I hope someone can explain it to him next time. I know the father wanted to help; he picked up his child and hugged him, but didn’t know that while hugging may help him feel a little better, that speaking to him would make so much more of an impact.  I hope that one day the kid really gets to learn. And I hope that he starts to ask questions. He may only be about four years old, but little kids have the ability to process what you say, connect the dots, and learn, too.

But then, there it was: an odd moment, right when I was crying, of a sudden flashback to my childhood that I must have buried so deep inside myself that I finally recalled it – almost twenty years later. And it was then that my fear of doctors and my feeling of being helpless came into fruition. It was at this time that I finally knew where part of my subconscious feeling of anxiety stemmed from…

Anxiety Stemming From Childhood – Uncovered
I suddenly went back in time and saw myself at about age six or seven. I was at my primary physician’s office (AKA the doctor) and was told that I needed a shot on my arm. I was so afraid of shots.
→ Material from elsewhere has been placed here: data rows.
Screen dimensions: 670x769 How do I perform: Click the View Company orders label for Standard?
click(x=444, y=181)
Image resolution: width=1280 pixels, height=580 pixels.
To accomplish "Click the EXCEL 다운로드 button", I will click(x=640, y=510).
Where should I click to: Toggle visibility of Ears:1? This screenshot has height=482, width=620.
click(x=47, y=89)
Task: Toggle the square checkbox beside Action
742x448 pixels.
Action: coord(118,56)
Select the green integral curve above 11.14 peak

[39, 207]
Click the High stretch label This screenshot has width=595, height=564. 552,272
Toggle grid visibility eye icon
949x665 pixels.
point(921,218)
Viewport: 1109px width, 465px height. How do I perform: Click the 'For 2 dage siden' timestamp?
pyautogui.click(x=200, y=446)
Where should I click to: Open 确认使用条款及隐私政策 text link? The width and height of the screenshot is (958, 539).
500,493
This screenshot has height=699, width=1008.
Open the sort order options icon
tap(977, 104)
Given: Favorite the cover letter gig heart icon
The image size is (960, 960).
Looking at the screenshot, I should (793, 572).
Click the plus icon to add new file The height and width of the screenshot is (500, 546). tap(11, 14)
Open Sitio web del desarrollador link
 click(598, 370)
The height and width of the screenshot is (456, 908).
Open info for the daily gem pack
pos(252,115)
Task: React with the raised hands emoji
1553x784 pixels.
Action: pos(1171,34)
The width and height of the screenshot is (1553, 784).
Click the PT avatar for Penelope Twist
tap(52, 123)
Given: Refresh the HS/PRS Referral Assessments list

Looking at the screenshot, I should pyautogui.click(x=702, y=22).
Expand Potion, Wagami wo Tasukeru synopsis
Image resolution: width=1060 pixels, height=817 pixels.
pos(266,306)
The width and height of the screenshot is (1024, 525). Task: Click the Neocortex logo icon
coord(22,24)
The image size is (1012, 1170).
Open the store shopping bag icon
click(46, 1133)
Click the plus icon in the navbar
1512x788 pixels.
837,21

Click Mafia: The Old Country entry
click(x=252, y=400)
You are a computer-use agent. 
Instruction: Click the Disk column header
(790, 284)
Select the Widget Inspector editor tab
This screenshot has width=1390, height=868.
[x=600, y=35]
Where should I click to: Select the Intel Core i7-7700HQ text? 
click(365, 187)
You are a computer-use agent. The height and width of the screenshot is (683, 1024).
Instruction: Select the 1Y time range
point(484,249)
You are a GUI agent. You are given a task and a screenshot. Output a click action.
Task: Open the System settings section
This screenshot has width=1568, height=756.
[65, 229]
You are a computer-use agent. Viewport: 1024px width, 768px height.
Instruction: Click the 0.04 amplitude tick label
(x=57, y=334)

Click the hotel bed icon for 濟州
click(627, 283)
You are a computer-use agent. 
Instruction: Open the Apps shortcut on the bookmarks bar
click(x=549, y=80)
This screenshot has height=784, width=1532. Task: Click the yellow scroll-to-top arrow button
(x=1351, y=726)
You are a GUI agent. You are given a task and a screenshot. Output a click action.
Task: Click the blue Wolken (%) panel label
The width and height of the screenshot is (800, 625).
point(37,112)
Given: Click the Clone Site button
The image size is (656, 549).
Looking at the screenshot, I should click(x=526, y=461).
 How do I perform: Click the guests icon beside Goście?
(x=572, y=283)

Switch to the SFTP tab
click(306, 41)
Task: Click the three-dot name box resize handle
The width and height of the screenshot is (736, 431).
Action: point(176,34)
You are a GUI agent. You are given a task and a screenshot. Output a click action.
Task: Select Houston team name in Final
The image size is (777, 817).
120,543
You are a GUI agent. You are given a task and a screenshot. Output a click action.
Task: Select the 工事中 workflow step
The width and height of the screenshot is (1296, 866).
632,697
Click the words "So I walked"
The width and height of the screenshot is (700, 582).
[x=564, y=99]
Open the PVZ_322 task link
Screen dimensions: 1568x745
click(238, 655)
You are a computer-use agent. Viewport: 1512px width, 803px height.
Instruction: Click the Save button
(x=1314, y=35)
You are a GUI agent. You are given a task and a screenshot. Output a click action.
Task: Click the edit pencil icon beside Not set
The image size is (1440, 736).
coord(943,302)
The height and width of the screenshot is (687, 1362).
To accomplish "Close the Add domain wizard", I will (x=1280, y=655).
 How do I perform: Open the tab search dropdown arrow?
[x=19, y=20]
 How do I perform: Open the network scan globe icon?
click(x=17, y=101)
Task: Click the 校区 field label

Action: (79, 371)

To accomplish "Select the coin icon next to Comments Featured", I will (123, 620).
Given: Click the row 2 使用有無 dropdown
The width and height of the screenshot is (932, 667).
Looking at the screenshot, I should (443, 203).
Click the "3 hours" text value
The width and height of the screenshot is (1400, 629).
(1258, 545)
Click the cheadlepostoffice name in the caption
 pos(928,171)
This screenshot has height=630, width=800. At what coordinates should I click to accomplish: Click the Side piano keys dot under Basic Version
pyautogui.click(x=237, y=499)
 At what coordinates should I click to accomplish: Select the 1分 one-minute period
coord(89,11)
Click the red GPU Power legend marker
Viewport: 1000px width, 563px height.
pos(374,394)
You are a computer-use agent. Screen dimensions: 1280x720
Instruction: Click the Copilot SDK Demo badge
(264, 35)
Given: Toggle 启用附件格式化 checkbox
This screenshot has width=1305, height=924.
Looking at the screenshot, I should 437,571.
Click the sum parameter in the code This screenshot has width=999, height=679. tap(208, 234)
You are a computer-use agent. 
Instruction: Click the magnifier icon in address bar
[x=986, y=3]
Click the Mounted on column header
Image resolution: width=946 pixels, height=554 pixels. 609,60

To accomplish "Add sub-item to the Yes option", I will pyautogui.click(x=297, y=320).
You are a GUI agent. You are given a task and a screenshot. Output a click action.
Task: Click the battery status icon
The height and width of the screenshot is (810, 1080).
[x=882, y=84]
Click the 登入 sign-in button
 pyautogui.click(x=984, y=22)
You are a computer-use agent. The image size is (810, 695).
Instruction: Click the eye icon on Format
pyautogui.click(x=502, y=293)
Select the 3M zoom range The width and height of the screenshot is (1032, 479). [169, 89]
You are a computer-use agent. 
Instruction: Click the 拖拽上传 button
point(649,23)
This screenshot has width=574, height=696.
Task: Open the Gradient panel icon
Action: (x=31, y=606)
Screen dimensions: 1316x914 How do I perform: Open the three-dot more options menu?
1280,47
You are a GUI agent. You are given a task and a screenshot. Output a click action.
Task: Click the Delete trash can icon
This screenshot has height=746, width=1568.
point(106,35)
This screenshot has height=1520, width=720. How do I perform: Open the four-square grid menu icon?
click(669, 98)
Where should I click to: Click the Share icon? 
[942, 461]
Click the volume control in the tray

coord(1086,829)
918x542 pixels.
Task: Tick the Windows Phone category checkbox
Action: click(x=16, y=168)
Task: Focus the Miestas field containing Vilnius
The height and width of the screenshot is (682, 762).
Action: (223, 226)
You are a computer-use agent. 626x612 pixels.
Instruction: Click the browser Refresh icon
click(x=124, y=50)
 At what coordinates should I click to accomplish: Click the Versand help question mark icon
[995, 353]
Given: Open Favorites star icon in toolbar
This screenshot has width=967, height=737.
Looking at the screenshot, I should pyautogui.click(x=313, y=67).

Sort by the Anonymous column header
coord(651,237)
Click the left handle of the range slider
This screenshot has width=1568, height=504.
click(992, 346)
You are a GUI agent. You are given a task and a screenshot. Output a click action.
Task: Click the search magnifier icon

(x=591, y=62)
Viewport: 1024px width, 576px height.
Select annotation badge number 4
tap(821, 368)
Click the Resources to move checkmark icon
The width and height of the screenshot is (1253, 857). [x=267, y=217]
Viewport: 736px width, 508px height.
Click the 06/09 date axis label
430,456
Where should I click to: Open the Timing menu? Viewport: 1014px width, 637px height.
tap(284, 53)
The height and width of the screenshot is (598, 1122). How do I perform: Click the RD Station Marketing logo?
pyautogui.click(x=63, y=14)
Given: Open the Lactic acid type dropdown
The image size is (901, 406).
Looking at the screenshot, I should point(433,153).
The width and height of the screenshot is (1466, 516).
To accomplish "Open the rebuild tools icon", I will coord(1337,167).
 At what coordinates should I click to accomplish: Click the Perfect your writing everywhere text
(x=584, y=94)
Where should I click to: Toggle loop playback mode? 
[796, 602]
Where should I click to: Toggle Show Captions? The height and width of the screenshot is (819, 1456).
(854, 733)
Probably because whenever I asked why I needed them, I was given a mean look and was told “because.” It was kind of sad that no one ever took the time to explain that yes, while a shot would hurt for a very brief moment, it meant less runny noses, less coughing, less fevers and more time to play outside in the beautiful weather. So when the doctor started to rub alcohol on my arm, and it came time for my shot, I started to panic.  There was a need for both the doctor and my mother to pin me down to try to get it done. I was that petrified.

train

Very much like the little boy on the train, I cried and screamed- a lot. Figuring that I just needed a moment to relax and calm down, they took me off the chair and put me down on the floor. And that’s when I RAN [away]. I ran towards the door leading outside… and then I heard over the PA “we need all available doctors NOW.”

Next thing I knew, I was grabbed by four doctors, taken to a room, and was, yet again, pinned down to the chair. Each doctor had a limb to hold: legs, arms – even my hips were pressed down!

My eyes were absolutely blurry from all of the tears just balancing over my eyeballs and my vocal chords, oh my vocal chords, they were just calling it quits from so much screaming. 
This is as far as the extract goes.